DROUGHT AIDS POLICE HUNTING FOR MARIJUANA

The drought that's aggravating home gardeners, pool owners and golf course
caretakers has been a boon to at least one group: police officers who hunt
out marijuana plants.

With the shrubs and underbrush that generally conceal marijuana turning
brown in the sweltering heat, carefully tended - and religiously watered -
pot plants are sticking out like very sore, very green thumbs, law
enforcement officials say.

Police in Maryland and Virginia regularly embark on airplane flights over
private property and public parks in search of illicitly grown marijuana.
Sgt. Kirk Holub, head of the Montgomery County Md., Police Department's
narcotics division, said that from above, the "emerald green" of marijuana
stands out in a field turned barren from lack of rain.

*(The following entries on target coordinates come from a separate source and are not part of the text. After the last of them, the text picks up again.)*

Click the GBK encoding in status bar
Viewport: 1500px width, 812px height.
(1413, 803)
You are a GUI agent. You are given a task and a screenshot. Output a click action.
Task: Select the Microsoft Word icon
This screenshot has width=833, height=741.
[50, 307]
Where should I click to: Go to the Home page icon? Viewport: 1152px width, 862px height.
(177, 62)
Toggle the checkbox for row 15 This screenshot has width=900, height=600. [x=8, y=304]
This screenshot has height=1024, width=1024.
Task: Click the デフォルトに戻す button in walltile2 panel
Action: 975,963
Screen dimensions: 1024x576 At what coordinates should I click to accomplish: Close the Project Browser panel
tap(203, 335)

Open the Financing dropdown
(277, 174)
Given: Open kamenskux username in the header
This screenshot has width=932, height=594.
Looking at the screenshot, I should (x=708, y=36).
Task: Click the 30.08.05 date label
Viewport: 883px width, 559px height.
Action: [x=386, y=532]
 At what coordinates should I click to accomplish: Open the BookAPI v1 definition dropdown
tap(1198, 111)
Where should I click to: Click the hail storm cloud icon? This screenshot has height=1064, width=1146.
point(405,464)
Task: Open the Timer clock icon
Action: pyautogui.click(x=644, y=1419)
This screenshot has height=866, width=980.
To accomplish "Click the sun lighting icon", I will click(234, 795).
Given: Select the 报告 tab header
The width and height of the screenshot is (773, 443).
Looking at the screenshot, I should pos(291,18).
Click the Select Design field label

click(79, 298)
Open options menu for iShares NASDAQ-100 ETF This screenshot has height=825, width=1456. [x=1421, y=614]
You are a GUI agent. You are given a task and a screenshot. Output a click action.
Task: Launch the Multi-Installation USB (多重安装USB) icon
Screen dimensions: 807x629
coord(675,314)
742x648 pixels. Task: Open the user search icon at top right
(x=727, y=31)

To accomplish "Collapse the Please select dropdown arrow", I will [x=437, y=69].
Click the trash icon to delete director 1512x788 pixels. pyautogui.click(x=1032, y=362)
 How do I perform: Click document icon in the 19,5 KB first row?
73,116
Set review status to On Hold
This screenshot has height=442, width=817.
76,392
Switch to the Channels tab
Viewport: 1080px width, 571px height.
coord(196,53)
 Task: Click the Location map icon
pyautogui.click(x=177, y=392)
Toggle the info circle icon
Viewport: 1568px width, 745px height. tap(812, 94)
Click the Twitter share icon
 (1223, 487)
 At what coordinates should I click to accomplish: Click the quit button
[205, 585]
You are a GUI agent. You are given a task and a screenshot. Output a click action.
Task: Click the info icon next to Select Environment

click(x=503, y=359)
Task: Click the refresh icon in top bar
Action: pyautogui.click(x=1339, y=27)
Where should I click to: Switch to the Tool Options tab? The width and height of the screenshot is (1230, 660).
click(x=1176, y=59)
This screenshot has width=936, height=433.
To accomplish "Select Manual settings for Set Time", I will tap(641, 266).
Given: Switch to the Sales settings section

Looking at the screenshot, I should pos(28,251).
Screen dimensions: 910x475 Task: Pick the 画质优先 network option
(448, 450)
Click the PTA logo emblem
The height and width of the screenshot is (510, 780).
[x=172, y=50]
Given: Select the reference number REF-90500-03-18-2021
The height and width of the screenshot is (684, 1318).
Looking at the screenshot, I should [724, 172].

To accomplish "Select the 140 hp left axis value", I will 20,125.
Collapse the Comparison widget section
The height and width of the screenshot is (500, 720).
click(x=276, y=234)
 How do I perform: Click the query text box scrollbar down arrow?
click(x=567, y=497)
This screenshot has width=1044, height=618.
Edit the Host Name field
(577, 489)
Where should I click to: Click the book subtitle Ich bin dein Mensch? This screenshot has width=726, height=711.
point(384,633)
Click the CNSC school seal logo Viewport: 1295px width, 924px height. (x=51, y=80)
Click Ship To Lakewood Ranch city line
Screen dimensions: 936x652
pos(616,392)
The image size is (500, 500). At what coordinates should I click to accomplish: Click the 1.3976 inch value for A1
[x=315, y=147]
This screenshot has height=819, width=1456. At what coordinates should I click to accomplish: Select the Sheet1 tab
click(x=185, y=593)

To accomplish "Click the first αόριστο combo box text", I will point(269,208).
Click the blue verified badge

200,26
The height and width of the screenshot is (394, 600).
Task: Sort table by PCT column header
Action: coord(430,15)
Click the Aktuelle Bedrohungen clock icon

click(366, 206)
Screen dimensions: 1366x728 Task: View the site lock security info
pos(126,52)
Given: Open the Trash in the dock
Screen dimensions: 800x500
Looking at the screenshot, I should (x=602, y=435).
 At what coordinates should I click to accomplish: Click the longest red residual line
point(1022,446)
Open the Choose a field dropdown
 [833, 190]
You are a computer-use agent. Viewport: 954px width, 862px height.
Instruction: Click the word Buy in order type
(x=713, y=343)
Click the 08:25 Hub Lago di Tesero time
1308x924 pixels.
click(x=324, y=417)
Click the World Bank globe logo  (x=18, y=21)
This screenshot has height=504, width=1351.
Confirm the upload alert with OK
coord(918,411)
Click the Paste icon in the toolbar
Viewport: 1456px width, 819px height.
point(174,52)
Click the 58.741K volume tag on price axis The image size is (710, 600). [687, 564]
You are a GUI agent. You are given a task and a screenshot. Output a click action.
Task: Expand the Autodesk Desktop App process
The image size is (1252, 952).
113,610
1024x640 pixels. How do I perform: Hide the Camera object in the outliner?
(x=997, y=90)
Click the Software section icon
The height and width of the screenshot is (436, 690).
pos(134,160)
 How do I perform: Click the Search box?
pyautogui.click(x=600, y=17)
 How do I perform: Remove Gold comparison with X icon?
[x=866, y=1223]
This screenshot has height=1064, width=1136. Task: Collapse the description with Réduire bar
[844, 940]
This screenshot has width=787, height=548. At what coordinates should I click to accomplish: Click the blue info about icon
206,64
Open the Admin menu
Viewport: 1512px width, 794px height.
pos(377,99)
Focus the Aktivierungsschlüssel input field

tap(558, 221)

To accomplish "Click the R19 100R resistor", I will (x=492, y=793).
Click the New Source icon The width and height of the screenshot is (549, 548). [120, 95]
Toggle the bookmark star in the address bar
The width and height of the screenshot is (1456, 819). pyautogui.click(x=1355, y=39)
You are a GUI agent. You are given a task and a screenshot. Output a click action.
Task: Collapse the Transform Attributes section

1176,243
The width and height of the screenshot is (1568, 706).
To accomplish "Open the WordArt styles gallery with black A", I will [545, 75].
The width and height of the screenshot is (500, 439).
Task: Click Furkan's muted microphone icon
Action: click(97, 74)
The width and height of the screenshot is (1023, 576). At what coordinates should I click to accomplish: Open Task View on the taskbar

"It's made it easier to identify the crops. It's just a lot harder to find
cover," Holub said. This week alone, officials in Maryland have seized more
than 100 marijuana plants. Arrests have nearly doubled, from 54 last year to
about 100 so far this year.

So far this year, about 2,500 marijuana plants have been found in Maryland,
up from 2,200 - or $4 million worth - at this time last year.

In Virginia, which hasn't suffered the same rainfall deficits this summer as
Maryland, officials have seized more than 7,500 plants, compared to roughly
10,000 seized in the same period last year, said First Sgt. J.C. Lewis, head
of the Virginia State Police Marijuana Eradication Program.

The problem for marijuana farmers has to do with the stubby root structure
of their chosen crop. The University of Mississippi's Mamhoud Elsohly, who
researches marijuana for the National Institute on Drug Abuse, the nation's
only legal provider of marijuana for research, said cannabis roots extend a
scant six inches into the ground, unlike the roots of, say, cotton plants,
which grow far deeper and require less water.

"In order to survive, (marijuana plants) need to be attended to. And if
they're attended to, they'll be more visible," Elsohly said.

The Catch-22 has attracted the attention of the National Organization for
the Reform of Marijuana Laws Foundation, a Washington-based pot-advocacy group.